Cássio Pereda a interrompeu com outra gargalhada, dessa vez autêntica. Os pelos da coluna da garota se eriçaram.

— Encontrou os meus selos? Que menina enxerida… Mas se quer saber, era a única maneira de manter os Ocultos afastados. Fiz bom uso do sangue de alguns pacientes. Quanto a Jacira, bem, já deve estar morta a esta altura, ela e aquele seu amigo. Jacira era um empecilho, mas serviu ao seu propósito como boa cadela de guarda. Se Nestor retornar com o combustível, sairei melhor do que planejava.

— Não. NÃO! — Beatriz levou as mãos à cabeça. — Marco não pode… como… como podem falar como se não fosse nada de mais? Vocês assumem que matam como se fosse algo fácil. Que tipo de justiça hipócrita é essa que estão vomitando? Vocês mataram os meus pais! Mataram a mãe do Marco! Levi e eu jamais faremos parte disso. Venha, Levi. Venha agora!

— Sou consciente da minha condição como pecador, Beatriz. Não nego as falhas da minha alma, mas entenda que, para o fogo purificar a terra, ele precisa primeiro queimar tudo ao seu redor. Eu sou o lavrador e os Ocultos, as minhas tochas, então não me coloque no mesmo patamar de homens como Tobias Rogério, menina, que se orgulham de sua iniquidade.

— Louco. — A voz de Beatriz soou com o mais profundo desprezo. — É isso que vocês são.

— Uma lisonja.

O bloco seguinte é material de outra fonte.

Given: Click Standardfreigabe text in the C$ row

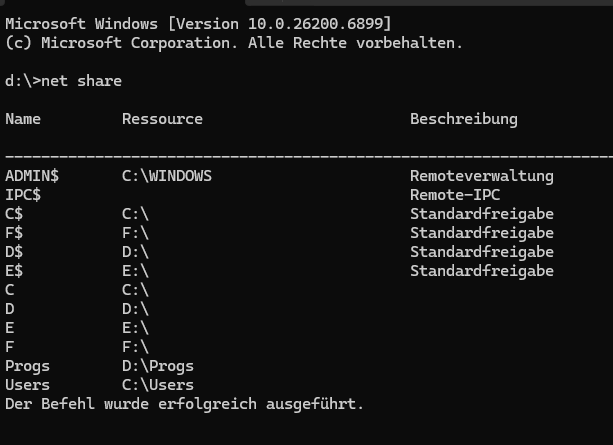Looking at the screenshot, I should coord(481,214).
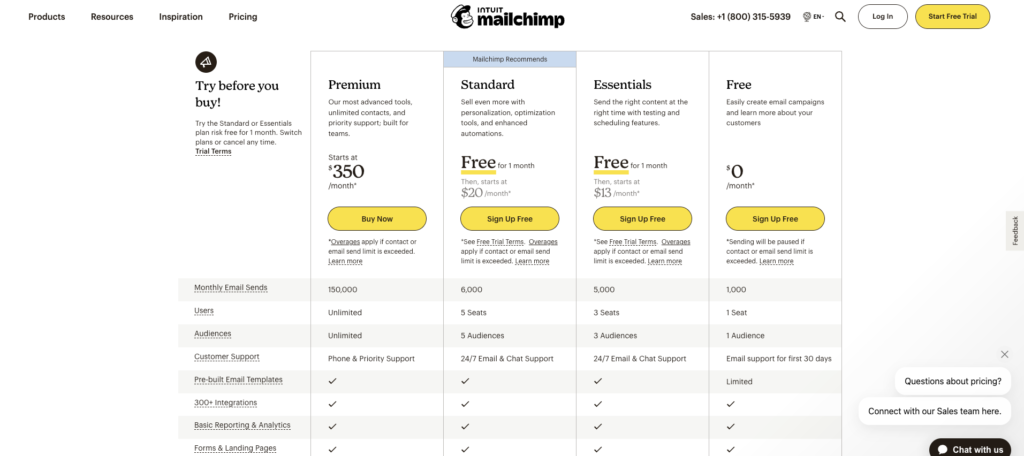Screen dimensions: 1024x456
Task: Open the EN language selector
Action: pyautogui.click(x=812, y=17)
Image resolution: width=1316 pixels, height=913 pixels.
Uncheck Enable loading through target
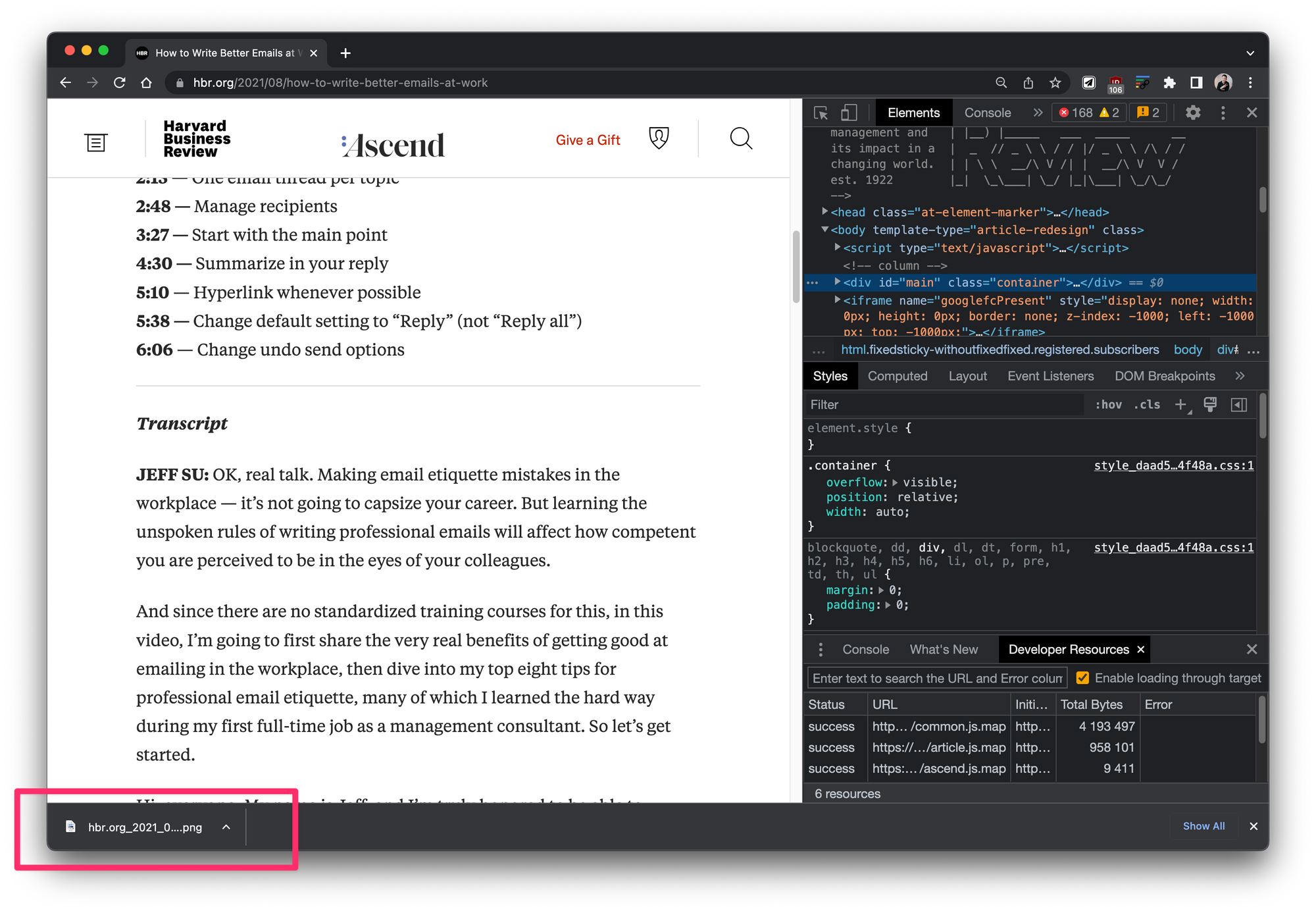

Todas as pessoas que tentaram mudar o mundo foram chamadas da mesma forma — rebateu com sorriso enviesado. — Venha de uma vez, Beatriz. Se não quer que Levi se machuque, faça o menino seguir o ritual de bom grado.

— Então vocês precisam de mim?

— É o que estou lhe dizendo desde o início.

A sentença ecoou na cabeça de Beatriz. Tinha de agir depressa. Não carregava uma arma consigo, mas as duas mãos estavam livres.

Olhou para o lado e, inspirando fundo, usou todas as forças que tinha para erguer um assento de espera que jazia imediatamente à esquerda.

Os braços de Beatriz não eram fortes, mas aquilo pouco importava diante da súbita determinação que surgiu dentro dela. Rugiu furiosa, avançando numa linha reta como se as pernas da cadeira fossem uma espécie de aríete. Eles não vão atirar, repetia para si mesma, eles não vão atirar. Estava apavorada, mas de fato não o fizeram.

Escutou um vozerio de exclamações sobrepostas. A voz de Lúcia pedindo permissão para disparar… mas não ouviu mais nada depois que fechou os olhos e atirou o objeto de qualquer jeito para cima do grupo. Na confusão, agarrou a mão pequena de Levi, partindo dali a toda velocidade.

Olhou para trás uma vez, certificando-se de que a brecha fora bem aproveitada. Ninguém a perseguia, aliviada que a solidez do irmão significasse não estar imaginando coisas. O menino corria no mesmo ritmo acelerado da irmã, mas com aspecto visivelmente alheio à realidade que o envolvia.

De súbito, uma ideia assaltou a mente de Beatriz. Adentrou pela porta do quarto mais distante e arrastou Levi até o fundo. Sem perder tempo, subtraiu uma almofada da cama ao lado e afofou-a sobre o piso, acomodando Levi em cima dela. O garoto continuava em silêncio, algo que a preocupava mais do que desejava admitir, mas daria a devida atenção ao problema no tempo certo. Por hora, Beatriz teorizava a possibilidade de ser algum efeito secundário dos sedativos. Suspirou, puxando também o cobertor de lã de cima do colchão, empacotando Levi num embrulho aconchegante e aquecido.

— Não saia daqui — disse ela, apertando o dedo em riste contra os lábios.

Era importante manter o foco. Beatriz não fazia a menor ideia da eficácia do plano, mas era o único em que conseguia pensar. Depositaria todas as suas fichas no que Cássio Pereda havia lhe contado.

Dirigindo uma olhadela final na direção de Levi, retornou ao corredor tomada pela sensação de angústia. Mais uma vez se encontrava atirada à solidão, sentindo a nuca endurecer sob o peso da decisão que estava prestes a tomar, uma decisão que atiraria a vida dela e a do irmão num perigo de morte.